3. Agricultural Finance:

After nationalisation, the commercial banks have been giving special attention to the financial needs of agriculturists and of rural areas.

This is clear from the various measures taken by the public sector banks:

(i) Larger and growing proportion of credit is being extended to the agriculturists. The proportion of agricultural credit to the total bank credit has grown from 5.4% in 1969 to 17.1% in 2014.

(ii) The strategy of agricultural finance by the banks has been- (a) to take note of various in balances in the agricultural development and to take measures to correct them; (b) to give a big push to agricultural development in terms of investment, management and policy; and (c) to develop untrapped potential in the neglected regions.

(iii) The banks provide direct financial assistance to the agriculturists in the forms of- (a) short-term crop loans; (b) term loans for purchasing animals and farms machinery, constructing wells and tube-wells, levelling or developing land, etc., (c) loans for allied activities such as dairying, poultry farming, piggery, bee keeping, fisheries, etc.

(iv) The commercial banks provide indirect financial assistance to the agriculturists in the following forms- (a) they finance cooperative societies to enable them to expand their production credit to the farmers; (b) they provide indirect finance for the distribution of various agricultural inputs; (c) they extend credit to firms or agencies engaged in the supply of agricultural machinery on hire-purchase basis or otherwise; and (d) they subscribe to the debentures of the central land development banks and also grant them loans.

(v) The commercial banks have started many innovative schemes to ensure larger flow of credit to the needy farmers and its effective utilisation.

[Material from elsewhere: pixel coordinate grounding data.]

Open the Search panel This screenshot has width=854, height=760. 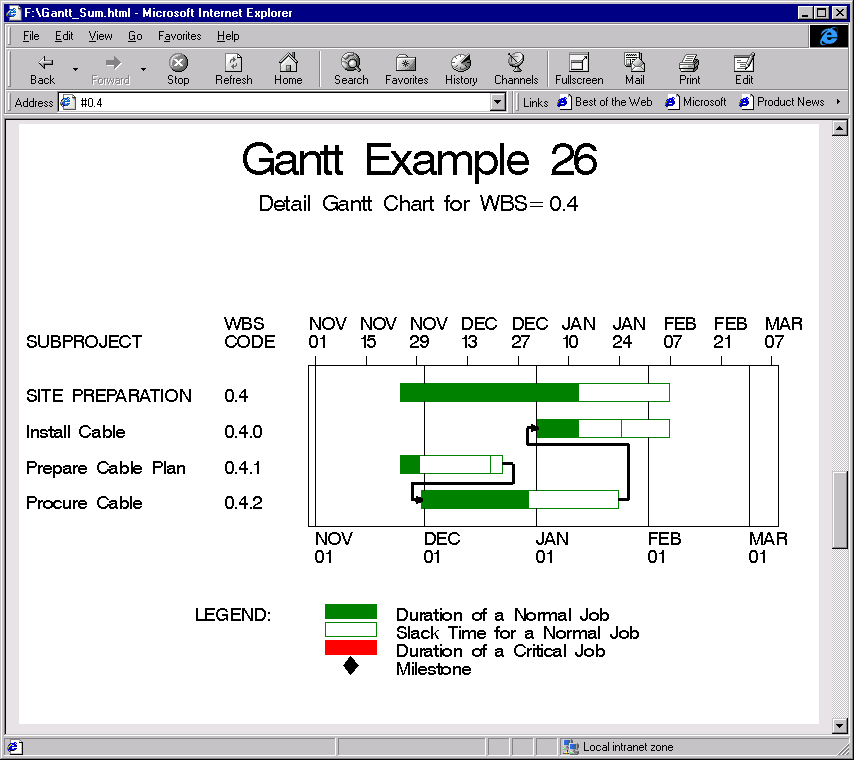[351, 69]
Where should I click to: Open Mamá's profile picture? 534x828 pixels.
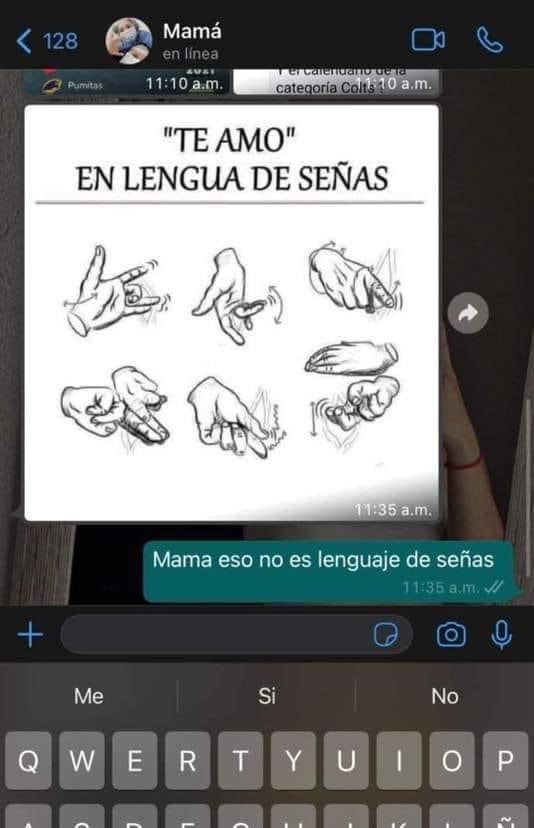pyautogui.click(x=128, y=40)

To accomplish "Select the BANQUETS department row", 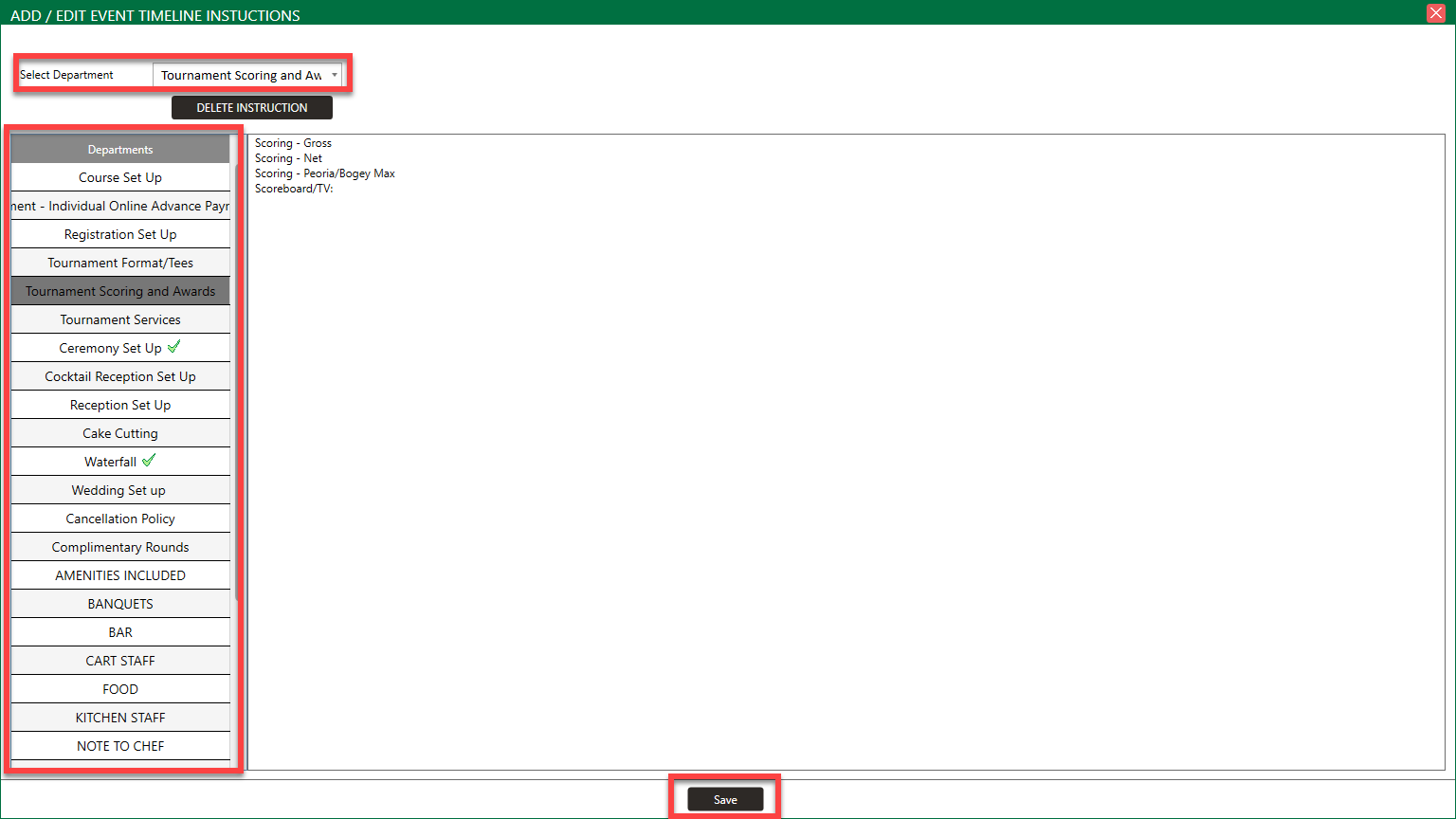I will 120,604.
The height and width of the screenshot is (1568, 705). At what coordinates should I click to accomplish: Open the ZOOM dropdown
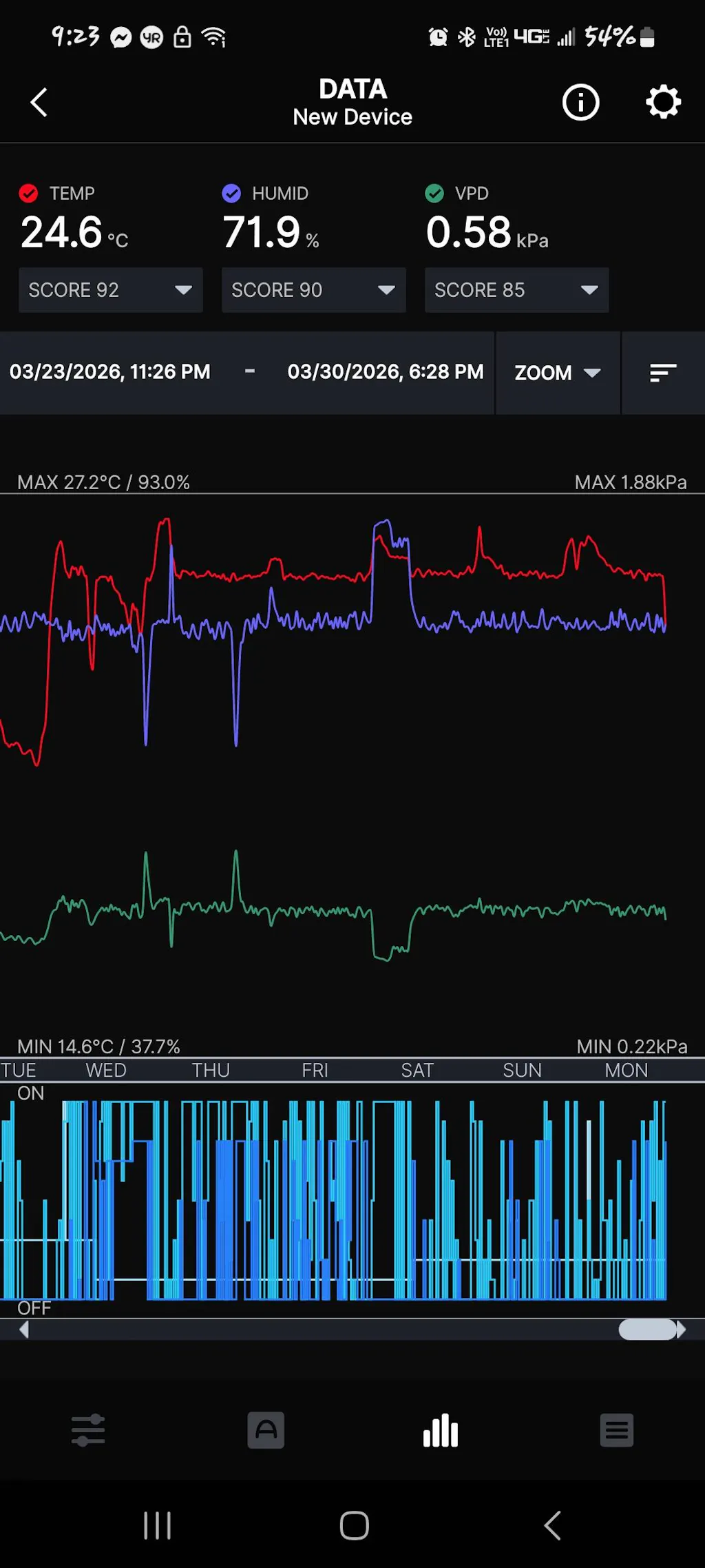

Some such schemes are- (a) agricultural development bran­ches of the State Bank of India; (b) village adoption schemes; (c) gram vikas kendras of Bank of Baroda (d) rural financing centres of Dena Bank; (e) project- lending with refinance facility from ARDC (now NABARD) (f) linkage of lending with development activities.

(vi) Since 1975, the State Bank of India and nationalised banks are sponsoring regional rural banks to extend cheap credit to small farmers, rural artisans and others.

(vii) To help the small but potentially viable farmers, the commercial banks have set up Farmer’s Service Societies in SFDA areas (Small Farmers Development Agency areas) for providing such farmers credit facilities, ensuring the supply of inputs, and helping in the marketing of produce.

(viii) The commercial banks have been increasingly adopting area approach in agricultural lending by selecting groups of villages in different areas and meeting total credit needs of fanners in those villages.

(ix) Kisan Credit Card Scheme was introduced in 1998-99 to facilitate the flow of timely and adequate short term credit to the farmers.

4. Bank Credit for Small Scale Industries:

Small scale industries sector has also been recognised by the government as an important productive sector of the economy which deserves special financial assistance by the commercial banks. Keeping this in mind, various facilities and concessions have been made available to this sector from the banks, particularly after their nationalisation in 1969.

The following are the important bank credit facilities given in the small scale industries:

(i) Small scale industries sector has been treated as a priority sector for bank loans.

(ii) Short period and term loans are provided to the small scale industries at concessional rates of interest.

(iii) Banks have been instructed not to insist on margins and guarantees from the borrowers from small scale sector.

(iv) Banks have also been directed that the periods of repayment should be related to the surplus generating capacity of the unit, and should not be fixed on an adhoc basis.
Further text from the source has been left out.